Es extraño cómo cambian las cosas, las ciudades, vistas desde lejos: desde el borde del Sistema Solar todo el planeta Tierra es solo un “pálido punto azul”, como observó Carl Sagan. Recuerdo cómo veía yo Madrid cuando era guaje y vivía en la provincia. Madrid era el lugar donde llegaban las cosas que interesaban. Los cómics estadounidenses, las giras de las bandas, la gente de muchos colores. A Madrid uno lo imaginaba leyendo sobre Madrid, viendo sus calles en las películas, en los anuncios, en las noticias, en las encuestas callejeras, en las letras de algunas canciones, en las manifestaciones más gordas… ¡Madrid es donde se podía comer comida rápida! Ahora, con la globalización, la uniformización e Internet, todo es más igual y todo se puede ver, conseguir y comer en todas partes. Y tampoco, oigan, es que vivamos mejor.

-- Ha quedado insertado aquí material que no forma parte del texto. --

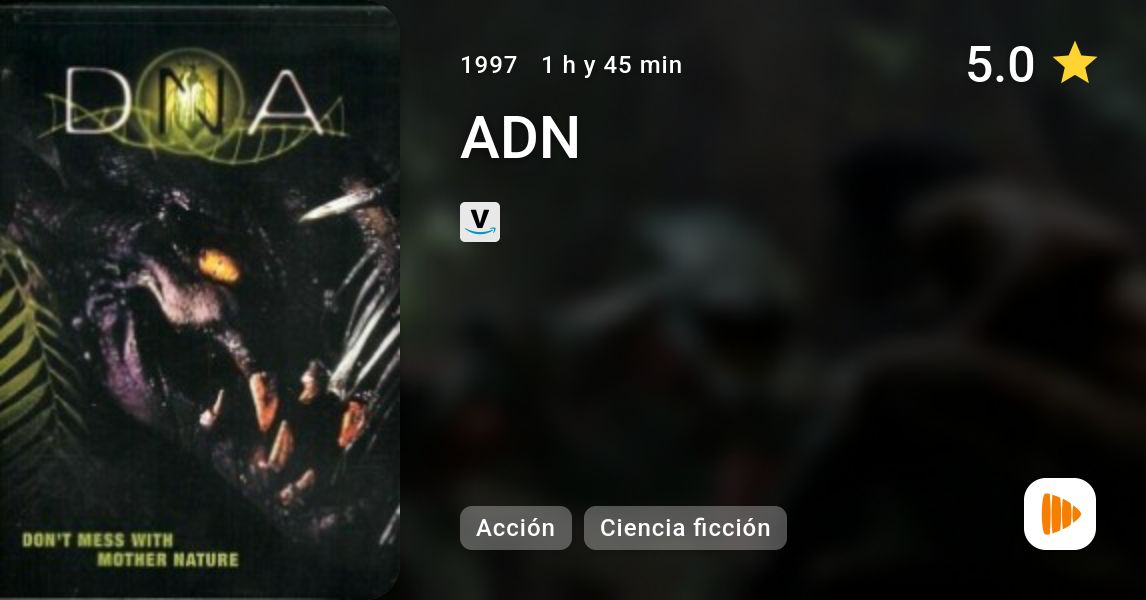Click the 1997 release year
Viewport: 1146px width, 600px height.
[x=489, y=65]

En Asturias se puede vivir a temperaturas aceptables incluso en estas fechas, en Asturias está el mar y la montaña, y se come óptimo, sin necesidad de aspavientos, pijerías y neologismos. Madrid, desde fuera, se ve como un concepto, como un centro neurálgico, como el Gobierno. Como un sitio al que la gente va y viene a hacer cosas, cruzando la cordillera, gestiones, juergas, negocios, como si fueran indianos, sobre todo los jóvenes, que emigran en masa desde hace tiempo. Madrid es ese lugar donde te cruzas a los famosos en las aceras. Hay quien viene a comerse el mundo, pero acaba comiendo en la mesa del lado de alguien que se está comiendo el mundo.

Se me acabó Asturias y tuve que volver a Madrid. Cuando llegué a mi calle me topé con un señor tumbado en un banco público, cerca de mi portal, en la quietud de la sobremesa, echando una siesta mastodóntica, con media tripa fuera y una pierna en cada esquina de la rosa de los vientos. Daba envidia aquella siesta imperial. Un zapato se le había caído del pie, liberando al calcetín. Qué buen uso del espacio público.

No sé por qué asocié con fuerza a Madrid esa imagen del profesional de la siesta callejera. Me pareció que resumía la esencia de esta ciudad, o lo que yo, inconscientemente, pienso que debería ser esa esencia. Le sigo dando vueltas.